WHAT IS EXPECTED
Each line of the data must reappear exactly in your answer, with no images included.

INFORMATION
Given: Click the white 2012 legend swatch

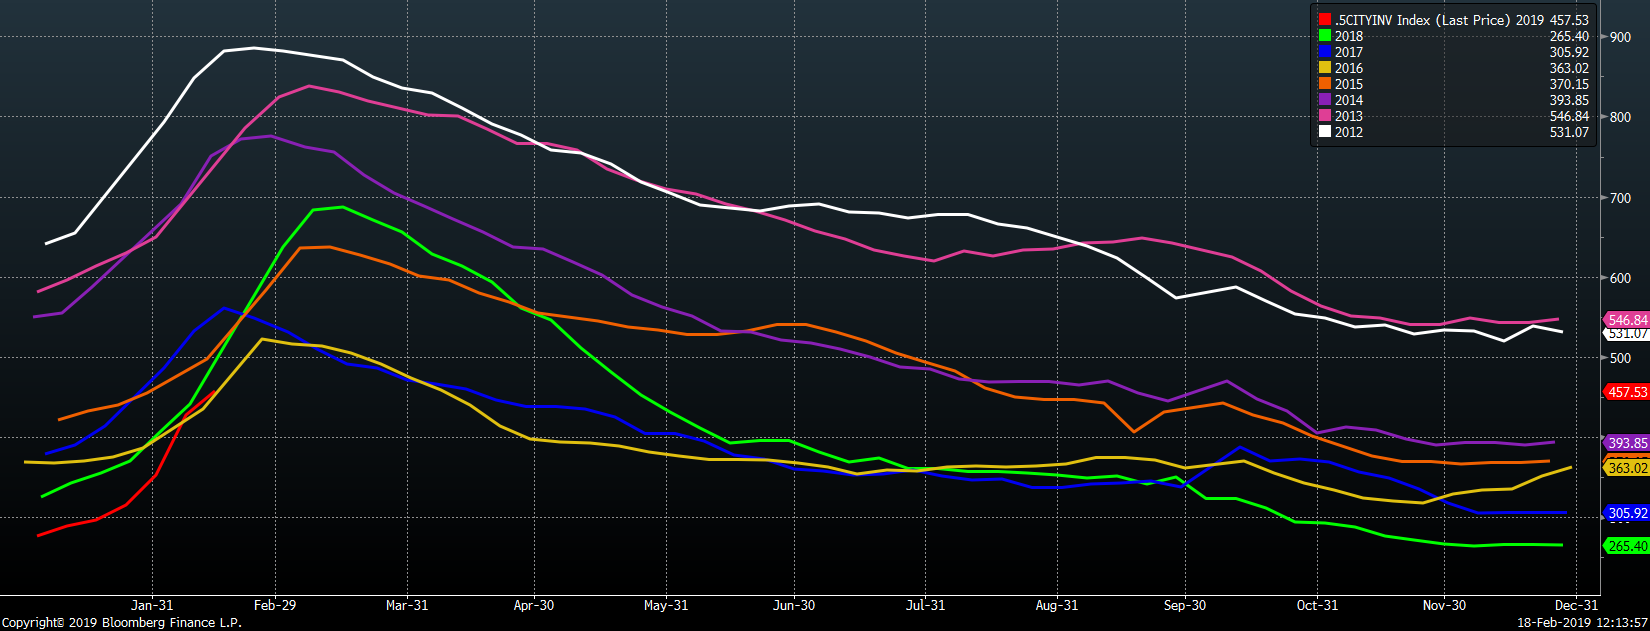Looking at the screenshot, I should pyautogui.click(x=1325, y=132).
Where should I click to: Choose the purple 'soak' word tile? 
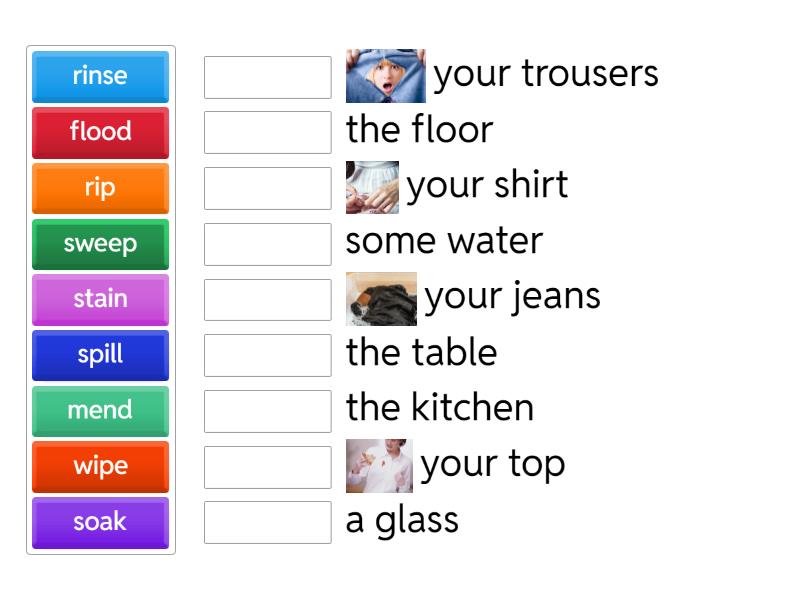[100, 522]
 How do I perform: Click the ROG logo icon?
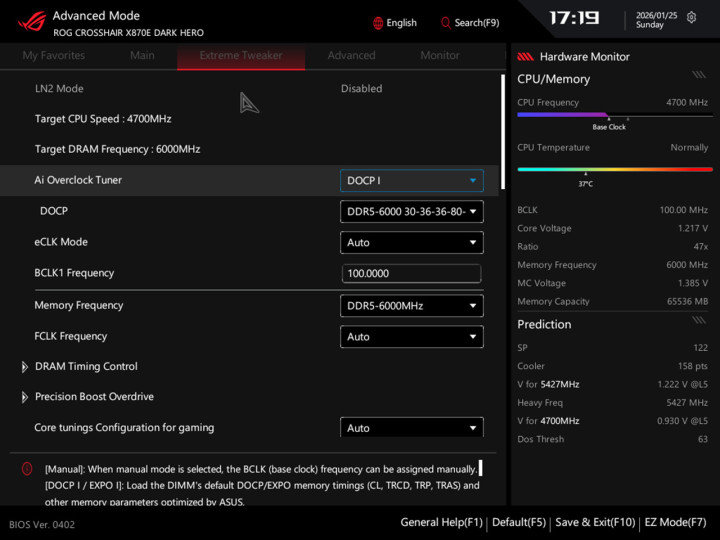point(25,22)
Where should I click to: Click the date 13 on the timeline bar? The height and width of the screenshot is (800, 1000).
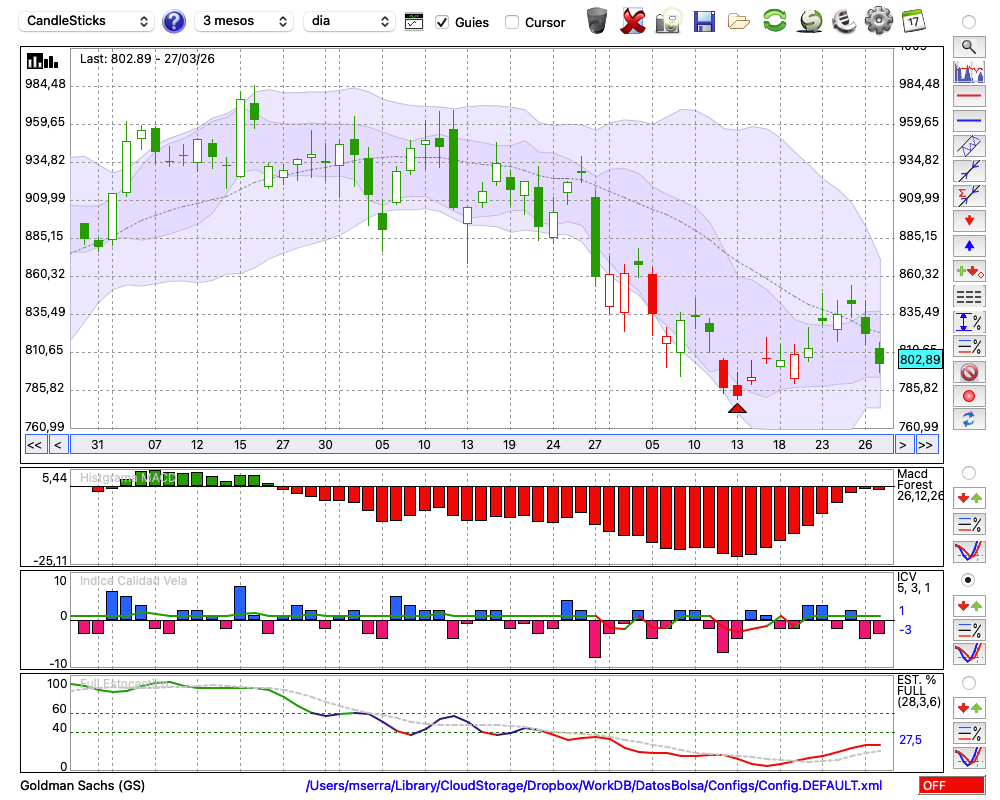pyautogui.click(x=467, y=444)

SOLVED PROBLEM
Given: Click the white 2012 legend swatch

Looking at the screenshot, I should pyautogui.click(x=1325, y=132).
Where should I click to: Choose the purple 'soak' word tile? 
[100, 522]
 How do I perform: Click the ROG logo icon?
point(25,22)
Where should I click to: Click the date 13 on the timeline bar? The height and width of the screenshot is (800, 1000).
pyautogui.click(x=467, y=444)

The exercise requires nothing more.